**Short problem**
Please reproduce the records below line for line, omitting the pictures.

(Entries on locating words and elements)
%%

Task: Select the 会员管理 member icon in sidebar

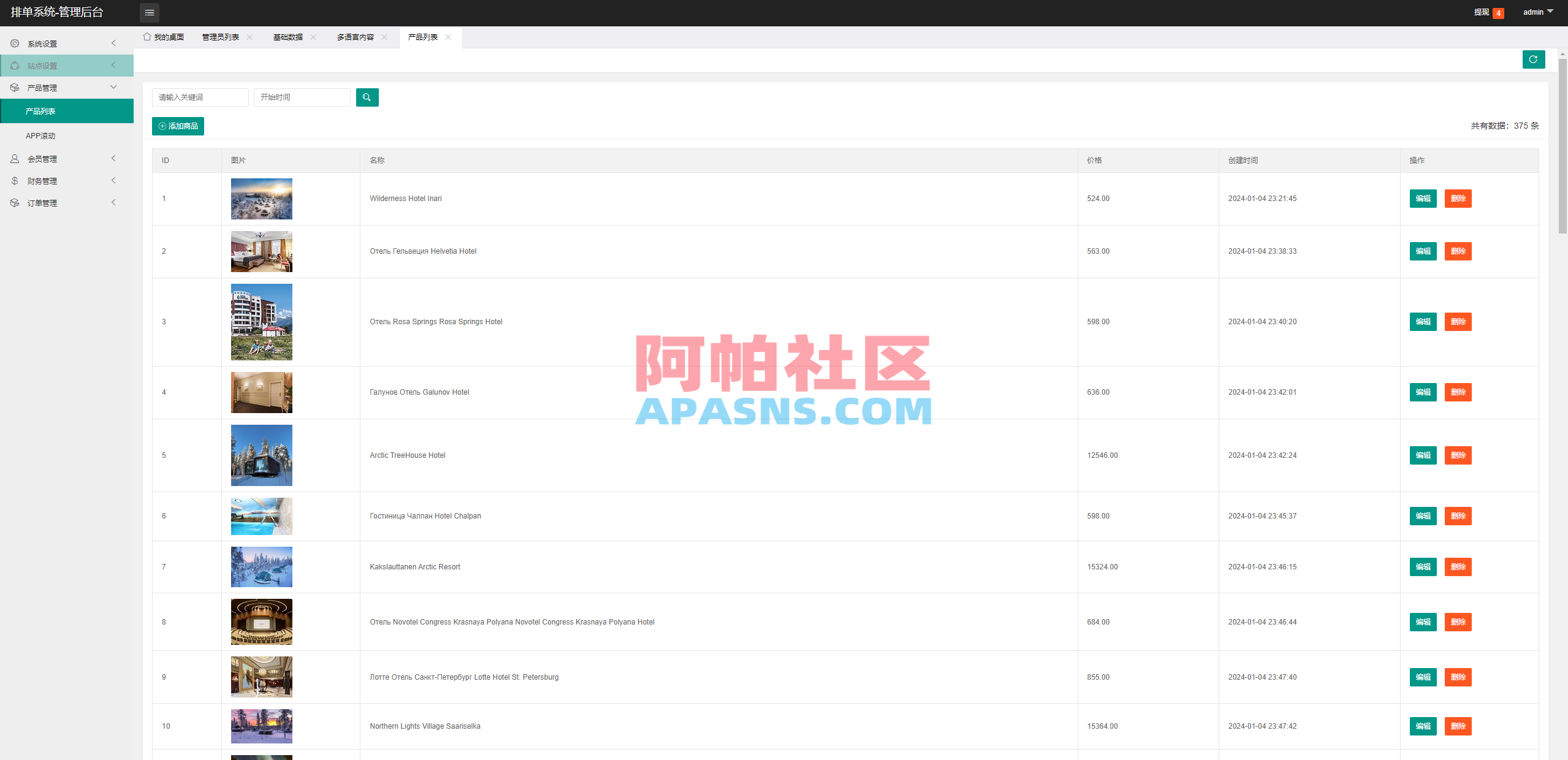Action: click(x=15, y=158)
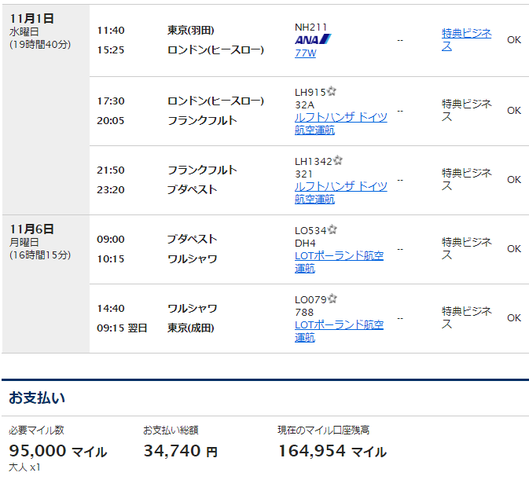
Task: Click the Star Alliance icon beside LO079
Action: 333,299
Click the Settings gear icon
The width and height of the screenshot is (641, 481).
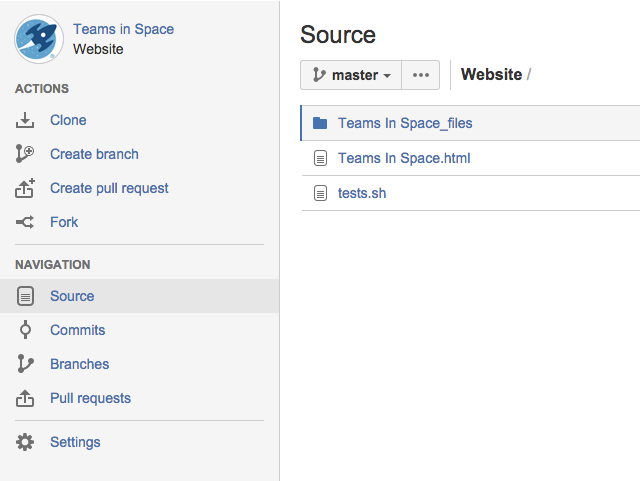pyautogui.click(x=26, y=442)
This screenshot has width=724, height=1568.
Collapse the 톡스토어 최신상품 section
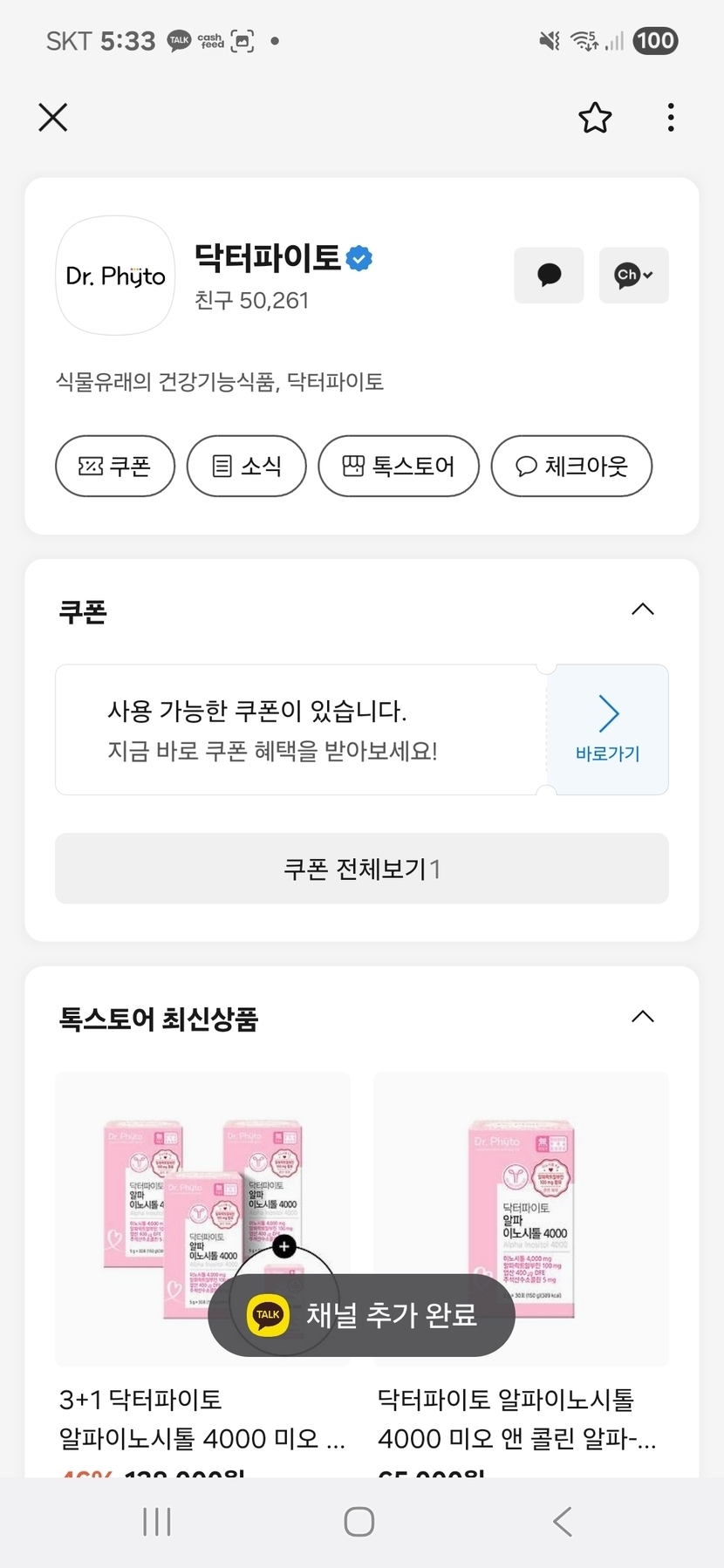coord(642,1017)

%%

**Solved exercise**
Task: Select the 会员管理 member icon in sidebar

Action: click(x=15, y=158)
Task: Click the Star Alliance icon beside LO079
Action: 333,299
Click the Settings gear icon
The width and height of the screenshot is (641, 481).
pyautogui.click(x=26, y=442)
This screenshot has width=724, height=1568.
Collapse the 톡스토어 최신상품 section
coord(642,1017)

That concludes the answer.